WHAT YOU NEED TO DO: Reproduce the following data verbatim, line for line.

Entries on target coordinates
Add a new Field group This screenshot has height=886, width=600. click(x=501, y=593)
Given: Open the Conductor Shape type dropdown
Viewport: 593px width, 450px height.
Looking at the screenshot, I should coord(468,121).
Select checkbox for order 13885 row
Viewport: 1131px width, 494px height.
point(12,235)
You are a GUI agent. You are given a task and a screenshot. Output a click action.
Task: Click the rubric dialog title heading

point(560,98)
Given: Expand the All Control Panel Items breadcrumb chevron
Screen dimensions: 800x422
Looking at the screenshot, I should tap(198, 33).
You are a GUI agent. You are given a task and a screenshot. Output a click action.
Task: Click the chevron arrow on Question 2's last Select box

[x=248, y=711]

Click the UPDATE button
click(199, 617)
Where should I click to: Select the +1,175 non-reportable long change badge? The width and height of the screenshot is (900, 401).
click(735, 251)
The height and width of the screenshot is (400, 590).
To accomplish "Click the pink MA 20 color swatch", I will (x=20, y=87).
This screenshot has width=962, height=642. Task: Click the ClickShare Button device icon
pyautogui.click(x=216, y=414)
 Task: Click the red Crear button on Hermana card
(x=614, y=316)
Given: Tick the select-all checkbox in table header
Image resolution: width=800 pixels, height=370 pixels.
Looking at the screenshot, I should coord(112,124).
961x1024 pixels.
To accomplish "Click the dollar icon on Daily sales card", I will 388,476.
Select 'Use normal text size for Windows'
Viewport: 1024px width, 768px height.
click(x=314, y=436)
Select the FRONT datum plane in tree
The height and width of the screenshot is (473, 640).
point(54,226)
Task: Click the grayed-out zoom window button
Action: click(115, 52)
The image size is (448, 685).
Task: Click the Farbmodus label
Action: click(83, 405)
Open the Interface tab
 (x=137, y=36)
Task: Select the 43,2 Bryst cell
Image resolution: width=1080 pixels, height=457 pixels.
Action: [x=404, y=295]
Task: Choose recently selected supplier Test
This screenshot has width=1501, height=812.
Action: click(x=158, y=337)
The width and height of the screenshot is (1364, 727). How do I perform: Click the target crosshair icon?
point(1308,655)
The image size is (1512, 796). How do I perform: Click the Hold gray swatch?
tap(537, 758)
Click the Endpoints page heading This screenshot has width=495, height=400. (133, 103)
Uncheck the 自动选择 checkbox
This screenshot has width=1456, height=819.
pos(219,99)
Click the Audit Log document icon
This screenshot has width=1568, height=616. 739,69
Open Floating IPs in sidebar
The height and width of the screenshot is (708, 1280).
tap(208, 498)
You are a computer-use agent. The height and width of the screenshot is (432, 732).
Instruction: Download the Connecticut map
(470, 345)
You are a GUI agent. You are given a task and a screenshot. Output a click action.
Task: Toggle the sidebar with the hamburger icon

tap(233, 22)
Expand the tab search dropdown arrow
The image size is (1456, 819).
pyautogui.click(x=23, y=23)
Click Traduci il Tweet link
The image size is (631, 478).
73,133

OUTPUT OF THE EXERCISE:
Add a new Field group This screenshot has height=886, width=600. click(x=501, y=593)
Given: Open the Conductor Shape type dropdown
Viewport: 593px width, 450px height.
Looking at the screenshot, I should coord(468,121).
Select checkbox for order 13885 row
Viewport: 1131px width, 494px height.
point(12,235)
You are a GUI agent. You are given a task and a screenshot. Output a click action.
Task: Click the rubric dialog title heading

point(560,98)
Given: Expand the All Control Panel Items breadcrumb chevron
Screen dimensions: 800x422
Looking at the screenshot, I should tap(198, 33).
You are a GUI agent. You are given a task and a screenshot. Output a click action.
Task: Click the chevron arrow on Question 2's last Select box

[x=248, y=711]

Click the UPDATE button
click(199, 617)
Where should I click to: Select the +1,175 non-reportable long change badge? The width and height of the screenshot is (900, 401).
click(735, 251)
The height and width of the screenshot is (400, 590).
To accomplish "Click the pink MA 20 color swatch", I will (x=20, y=87).
This screenshot has width=962, height=642. Task: Click the ClickShare Button device icon
pyautogui.click(x=216, y=414)
 Task: Click the red Crear button on Hermana card
(x=614, y=316)
Given: Tick the select-all checkbox in table header
Image resolution: width=800 pixels, height=370 pixels.
Looking at the screenshot, I should coord(112,124).
961x1024 pixels.
To accomplish "Click the dollar icon on Daily sales card", I will 388,476.
Select 'Use normal text size for Windows'
Viewport: 1024px width, 768px height.
click(x=314, y=436)
Select the FRONT datum plane in tree
The height and width of the screenshot is (473, 640).
point(54,226)
Task: Click the grayed-out zoom window button
Action: click(115, 52)
The image size is (448, 685).
Task: Click the Farbmodus label
Action: click(83, 405)
Open the Interface tab
 (x=137, y=36)
Task: Select the 43,2 Bryst cell
Image resolution: width=1080 pixels, height=457 pixels.
Action: [x=404, y=295]
Task: Choose recently selected supplier Test
This screenshot has width=1501, height=812.
Action: click(x=158, y=337)
The width and height of the screenshot is (1364, 727). How do I perform: Click the target crosshair icon?
point(1308,655)
The image size is (1512, 796). How do I perform: Click the Hold gray swatch?
tap(537, 758)
Click the Endpoints page heading This screenshot has width=495, height=400. (133, 103)
Uncheck the 自动选择 checkbox
This screenshot has width=1456, height=819.
pos(219,99)
Click the Audit Log document icon
This screenshot has width=1568, height=616. 739,69
Open Floating IPs in sidebar
The height and width of the screenshot is (708, 1280).
tap(208, 498)
You are a computer-use agent. The height and width of the screenshot is (432, 732).
Instruction: Download the Connecticut map
(470, 345)
You are a GUI agent. You are given a task and a screenshot. Output a click action.
Task: Toggle the sidebar with the hamburger icon

tap(233, 22)
Expand the tab search dropdown arrow
The image size is (1456, 819).
pyautogui.click(x=23, y=23)
Click Traduci il Tweet link
The image size is (631, 478).
73,133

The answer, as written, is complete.